I am in the process of setting up a replicable environment (OS & software versions) for a research project using Guix. This includes an installation of the Python package PsychoPy.

As far as I understand, the ideal way to do this is to use a `manifest.scm` file that includes a `python-psychopy` package together with a `channels.scm` to pin/freeze the exact software versions.

Currently, no PsychoPy package exists for Guix, and so I attempted to write my own Guix packages for PsychoPy and those of its dependencies that don't exist as Guix packages either.

However, while I was able to successfully wrap a few Python packages as Guix packages, the number of build and test dependencies turns out to be quite large, and I am not sure I have the knowledge and time to write Guix packages for all of them.

As a workaround, I have instead written a manifest file that provides a fixed version of Python, Pip, and some of PsychoPy's dependencies.

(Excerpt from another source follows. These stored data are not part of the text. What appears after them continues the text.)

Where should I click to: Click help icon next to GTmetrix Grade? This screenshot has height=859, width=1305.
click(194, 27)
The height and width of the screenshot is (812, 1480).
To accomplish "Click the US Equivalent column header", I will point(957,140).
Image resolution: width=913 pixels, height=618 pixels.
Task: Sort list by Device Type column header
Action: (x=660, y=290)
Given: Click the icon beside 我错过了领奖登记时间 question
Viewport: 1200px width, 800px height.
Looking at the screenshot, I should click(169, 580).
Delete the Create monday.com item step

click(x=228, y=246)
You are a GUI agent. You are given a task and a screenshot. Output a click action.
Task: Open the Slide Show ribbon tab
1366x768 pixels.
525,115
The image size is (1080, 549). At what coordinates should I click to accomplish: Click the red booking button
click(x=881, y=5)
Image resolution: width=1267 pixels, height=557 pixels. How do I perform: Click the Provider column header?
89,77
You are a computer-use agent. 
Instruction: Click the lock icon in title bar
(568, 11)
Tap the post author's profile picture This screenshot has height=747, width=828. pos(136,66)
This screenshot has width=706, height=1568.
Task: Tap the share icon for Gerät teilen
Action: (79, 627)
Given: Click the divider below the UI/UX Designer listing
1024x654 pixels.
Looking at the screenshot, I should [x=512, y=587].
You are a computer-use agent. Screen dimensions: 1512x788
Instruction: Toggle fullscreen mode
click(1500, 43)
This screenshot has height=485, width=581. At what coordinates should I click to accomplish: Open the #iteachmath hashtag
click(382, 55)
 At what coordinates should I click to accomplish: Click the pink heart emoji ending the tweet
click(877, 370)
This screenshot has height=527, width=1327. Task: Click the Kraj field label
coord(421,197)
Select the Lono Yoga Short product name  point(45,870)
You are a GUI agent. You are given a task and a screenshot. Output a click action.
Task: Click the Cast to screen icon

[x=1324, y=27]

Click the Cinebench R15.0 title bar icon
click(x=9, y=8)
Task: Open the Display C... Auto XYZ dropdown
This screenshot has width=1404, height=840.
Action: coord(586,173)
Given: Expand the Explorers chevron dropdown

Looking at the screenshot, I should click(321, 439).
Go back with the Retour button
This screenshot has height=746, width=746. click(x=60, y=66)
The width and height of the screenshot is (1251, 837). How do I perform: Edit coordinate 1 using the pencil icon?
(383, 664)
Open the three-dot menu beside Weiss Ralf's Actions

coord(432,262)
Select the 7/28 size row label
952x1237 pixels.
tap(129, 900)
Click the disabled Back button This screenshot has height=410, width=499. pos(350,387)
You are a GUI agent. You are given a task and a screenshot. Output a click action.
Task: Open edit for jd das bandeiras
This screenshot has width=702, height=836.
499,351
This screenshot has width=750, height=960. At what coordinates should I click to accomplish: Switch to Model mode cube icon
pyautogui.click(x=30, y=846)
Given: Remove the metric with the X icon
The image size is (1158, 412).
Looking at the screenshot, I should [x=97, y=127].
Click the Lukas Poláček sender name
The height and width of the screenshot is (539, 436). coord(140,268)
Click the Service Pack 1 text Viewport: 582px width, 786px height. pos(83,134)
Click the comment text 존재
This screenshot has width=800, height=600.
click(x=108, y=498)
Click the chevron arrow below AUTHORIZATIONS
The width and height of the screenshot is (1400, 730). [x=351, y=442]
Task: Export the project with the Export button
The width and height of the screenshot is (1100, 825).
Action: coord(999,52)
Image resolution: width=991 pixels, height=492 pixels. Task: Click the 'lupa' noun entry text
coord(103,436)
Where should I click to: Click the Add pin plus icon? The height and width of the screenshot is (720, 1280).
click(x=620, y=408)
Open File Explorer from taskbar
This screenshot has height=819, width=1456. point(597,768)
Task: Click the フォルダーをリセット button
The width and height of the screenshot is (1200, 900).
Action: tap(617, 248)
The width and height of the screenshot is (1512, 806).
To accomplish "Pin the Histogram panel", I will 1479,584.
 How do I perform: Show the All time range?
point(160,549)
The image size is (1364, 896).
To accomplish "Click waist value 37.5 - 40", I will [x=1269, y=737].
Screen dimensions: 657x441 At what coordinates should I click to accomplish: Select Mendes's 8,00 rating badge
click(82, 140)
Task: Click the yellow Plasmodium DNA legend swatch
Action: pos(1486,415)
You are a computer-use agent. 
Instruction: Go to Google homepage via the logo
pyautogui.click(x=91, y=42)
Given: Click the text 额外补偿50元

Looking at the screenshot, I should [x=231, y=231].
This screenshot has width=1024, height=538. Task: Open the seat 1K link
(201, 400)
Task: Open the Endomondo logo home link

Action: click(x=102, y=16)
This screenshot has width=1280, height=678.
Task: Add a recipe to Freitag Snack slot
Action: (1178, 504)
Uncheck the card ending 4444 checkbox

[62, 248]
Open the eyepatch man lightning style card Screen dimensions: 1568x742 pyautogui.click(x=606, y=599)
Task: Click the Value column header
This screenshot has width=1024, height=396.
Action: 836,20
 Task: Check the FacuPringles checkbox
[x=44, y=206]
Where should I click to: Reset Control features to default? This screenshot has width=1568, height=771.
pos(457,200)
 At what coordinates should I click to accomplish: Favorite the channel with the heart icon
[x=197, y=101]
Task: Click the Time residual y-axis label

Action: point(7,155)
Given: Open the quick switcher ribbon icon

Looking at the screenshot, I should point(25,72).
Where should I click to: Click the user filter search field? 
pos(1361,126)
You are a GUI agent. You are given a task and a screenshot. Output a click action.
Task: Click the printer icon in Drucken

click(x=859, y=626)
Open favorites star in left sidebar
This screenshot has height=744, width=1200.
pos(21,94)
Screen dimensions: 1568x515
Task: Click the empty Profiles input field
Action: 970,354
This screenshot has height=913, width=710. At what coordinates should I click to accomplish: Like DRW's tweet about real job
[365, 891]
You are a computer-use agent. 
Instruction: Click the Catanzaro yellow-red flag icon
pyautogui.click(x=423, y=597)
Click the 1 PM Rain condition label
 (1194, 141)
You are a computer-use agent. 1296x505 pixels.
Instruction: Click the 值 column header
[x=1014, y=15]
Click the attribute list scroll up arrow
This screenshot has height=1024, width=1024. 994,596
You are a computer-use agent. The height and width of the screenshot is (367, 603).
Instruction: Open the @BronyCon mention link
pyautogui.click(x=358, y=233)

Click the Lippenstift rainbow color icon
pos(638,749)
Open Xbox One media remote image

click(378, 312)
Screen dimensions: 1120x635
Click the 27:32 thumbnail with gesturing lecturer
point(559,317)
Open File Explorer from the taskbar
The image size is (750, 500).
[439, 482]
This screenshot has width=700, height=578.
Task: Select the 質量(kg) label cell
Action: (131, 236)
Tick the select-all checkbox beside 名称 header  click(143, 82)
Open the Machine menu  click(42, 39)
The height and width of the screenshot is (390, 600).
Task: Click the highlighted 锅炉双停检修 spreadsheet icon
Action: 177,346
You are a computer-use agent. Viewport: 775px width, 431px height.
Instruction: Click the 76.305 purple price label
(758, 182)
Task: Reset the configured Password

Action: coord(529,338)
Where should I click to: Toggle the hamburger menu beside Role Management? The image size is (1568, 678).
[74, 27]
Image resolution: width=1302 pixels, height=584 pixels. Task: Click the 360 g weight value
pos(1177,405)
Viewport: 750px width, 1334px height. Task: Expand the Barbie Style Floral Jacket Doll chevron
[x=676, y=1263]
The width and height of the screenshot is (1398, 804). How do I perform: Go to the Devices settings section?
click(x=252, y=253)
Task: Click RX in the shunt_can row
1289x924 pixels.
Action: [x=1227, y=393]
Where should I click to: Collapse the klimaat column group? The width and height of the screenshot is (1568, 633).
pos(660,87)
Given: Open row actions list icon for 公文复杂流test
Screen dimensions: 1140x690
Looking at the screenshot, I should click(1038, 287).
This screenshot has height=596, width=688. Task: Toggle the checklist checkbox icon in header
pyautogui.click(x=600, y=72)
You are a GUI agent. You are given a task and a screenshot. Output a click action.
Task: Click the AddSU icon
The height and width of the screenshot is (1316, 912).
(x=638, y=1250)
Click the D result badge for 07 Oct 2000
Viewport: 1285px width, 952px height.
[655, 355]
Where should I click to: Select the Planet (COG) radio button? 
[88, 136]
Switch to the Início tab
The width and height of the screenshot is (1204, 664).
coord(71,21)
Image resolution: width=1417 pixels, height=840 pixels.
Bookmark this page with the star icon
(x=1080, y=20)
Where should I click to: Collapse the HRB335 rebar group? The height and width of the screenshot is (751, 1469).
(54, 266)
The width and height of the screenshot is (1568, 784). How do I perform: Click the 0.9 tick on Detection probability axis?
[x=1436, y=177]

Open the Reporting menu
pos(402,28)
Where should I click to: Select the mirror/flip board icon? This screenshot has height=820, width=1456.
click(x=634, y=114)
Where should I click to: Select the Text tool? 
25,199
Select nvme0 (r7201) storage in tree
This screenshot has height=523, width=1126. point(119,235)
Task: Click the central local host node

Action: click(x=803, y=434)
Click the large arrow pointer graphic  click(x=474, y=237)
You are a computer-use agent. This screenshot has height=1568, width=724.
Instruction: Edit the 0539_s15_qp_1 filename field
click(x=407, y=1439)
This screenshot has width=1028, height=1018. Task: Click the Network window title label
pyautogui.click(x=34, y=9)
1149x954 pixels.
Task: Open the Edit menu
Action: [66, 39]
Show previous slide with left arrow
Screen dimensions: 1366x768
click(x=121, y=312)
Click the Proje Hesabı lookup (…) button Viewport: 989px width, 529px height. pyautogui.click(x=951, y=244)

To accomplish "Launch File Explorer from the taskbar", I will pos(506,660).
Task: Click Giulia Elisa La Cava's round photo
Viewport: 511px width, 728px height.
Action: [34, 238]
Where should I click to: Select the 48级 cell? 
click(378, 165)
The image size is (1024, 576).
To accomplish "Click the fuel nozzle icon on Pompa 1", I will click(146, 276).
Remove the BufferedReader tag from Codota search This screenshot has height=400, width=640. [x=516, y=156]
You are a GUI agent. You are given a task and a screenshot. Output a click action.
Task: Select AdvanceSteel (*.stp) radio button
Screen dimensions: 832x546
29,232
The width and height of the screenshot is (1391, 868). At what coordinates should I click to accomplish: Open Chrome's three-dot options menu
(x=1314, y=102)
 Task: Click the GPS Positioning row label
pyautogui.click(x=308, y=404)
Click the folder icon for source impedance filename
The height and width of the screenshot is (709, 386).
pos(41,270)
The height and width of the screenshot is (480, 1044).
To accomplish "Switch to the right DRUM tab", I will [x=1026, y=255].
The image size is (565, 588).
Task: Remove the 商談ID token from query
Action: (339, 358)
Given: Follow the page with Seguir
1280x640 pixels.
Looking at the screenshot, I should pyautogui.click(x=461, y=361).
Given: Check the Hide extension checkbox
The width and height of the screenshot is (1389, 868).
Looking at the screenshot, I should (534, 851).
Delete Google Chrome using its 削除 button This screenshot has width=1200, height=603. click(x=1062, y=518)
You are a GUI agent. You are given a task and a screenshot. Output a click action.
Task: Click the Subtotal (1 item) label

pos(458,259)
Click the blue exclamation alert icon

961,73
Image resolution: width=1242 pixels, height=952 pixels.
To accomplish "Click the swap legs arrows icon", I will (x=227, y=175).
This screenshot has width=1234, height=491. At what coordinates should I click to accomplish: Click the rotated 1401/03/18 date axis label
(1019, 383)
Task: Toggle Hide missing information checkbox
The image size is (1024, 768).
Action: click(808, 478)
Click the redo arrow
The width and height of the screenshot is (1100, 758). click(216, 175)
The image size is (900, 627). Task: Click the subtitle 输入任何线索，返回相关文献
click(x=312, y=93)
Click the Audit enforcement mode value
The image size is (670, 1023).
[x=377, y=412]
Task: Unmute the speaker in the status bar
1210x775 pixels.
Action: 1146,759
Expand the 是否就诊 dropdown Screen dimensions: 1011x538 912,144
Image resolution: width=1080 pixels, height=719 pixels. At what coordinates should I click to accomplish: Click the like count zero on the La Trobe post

I can use this to start a container with `guix time-machine […] -- shell --container --share=path/to/persistent/.local=/home/username/.local […]`, which has a persistent `~/.local` directory, into which the correct version of PsychoPy can be installed via `python3 -m pip install -r path/to/requirements.txt`. Making `~/.local` persistent allows to start new instances of this container without having to re-install PsychoPy every time.

Of course, this doesn't feel as elegant as the purely functional Guix way of doing things. I am sure others before me have had similar situations. Thus, my question is: Is there a known/preferred/elegant way of creating replicable Guix environments with fixed versions of Python packages when these packages do not exist as Guix packages?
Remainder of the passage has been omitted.